Berkeley -- Some 400 million years ago, on a lifeless lakeshore lapped by waves, floating algae learned to survive in the open air and launched an invasion that transformed the Earth into a green paradise.
The secrets of these first steps onto land are now being revealed thanks to the sequencing of a modern descendent of these first land dwellers, a dainty moss called Physcomitrella patens that sprouts on recently exposed shorelines, quickly fruits, and then dies.
The sequencing of the moss genome was reported today (Thursday, Dec. 13) in Science magazine's rapid online publication Science Express by an international team of scientists led by the Department of Energy's Joint Genome Institute in Walnut Creek, Calif. It will be printed in Science in January 2008.
"Land plants may have evolved in this transition zone where, as the water rises and falls, aquatic plants found themselves repeatedly but not continuously exposed to the air and had to come up with ways of protecting their seeds or spores from desiccation," said Joint Genome Institute project leader Jeffrey Boore, an adjunct associate professor of integrative biology at the University of California, Berkeley, and chief executive officer of Genome Project Solutions in Hercules, Calif.
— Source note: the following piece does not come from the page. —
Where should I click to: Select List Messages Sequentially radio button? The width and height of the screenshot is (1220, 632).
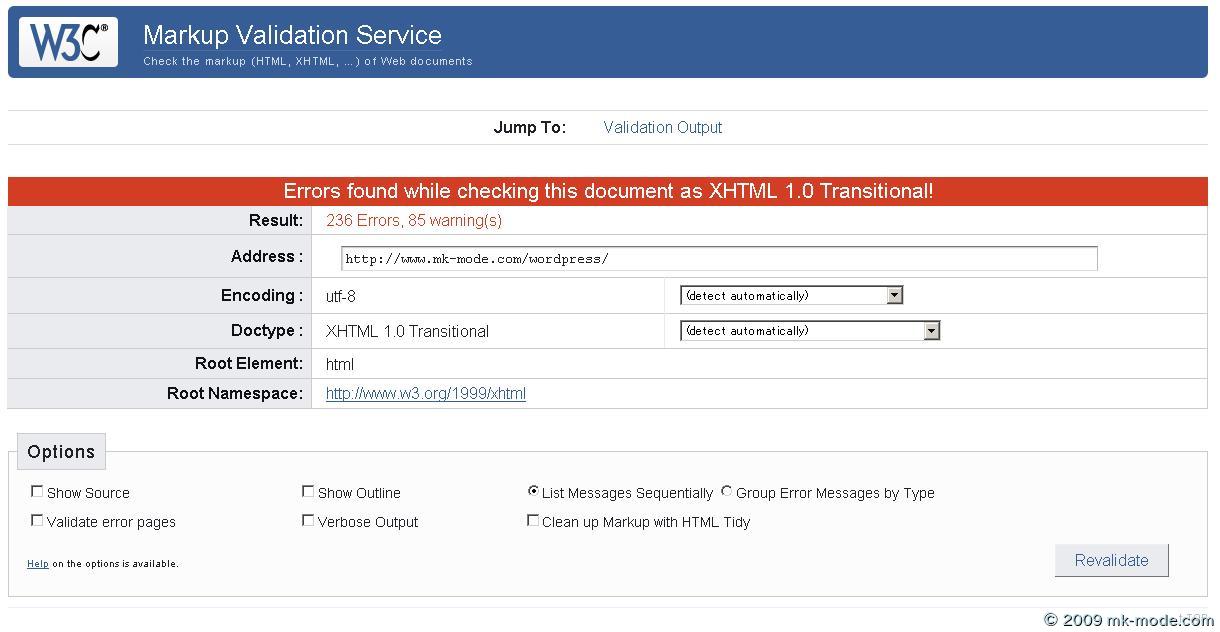[x=533, y=492]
Because of the key position of mosses in the evolution of green plants, the Physcomitrella genome may hold the key to the origin of such traits as desiccation tolerance, said Brent Mishler, a UC Berkeley professor of integrative biology who, with Ralph Quatrano of Washington University in St. Louis, Mo., originally proposed the moss genome project.
"One of the claims to fame of mosses is the ability to dry up completely and come back to life again," said Mishler, who is director of the University and Jepson Herbaria, two collections of pressed plants housed together along with research labs, libraries and archives at UC Berkeley.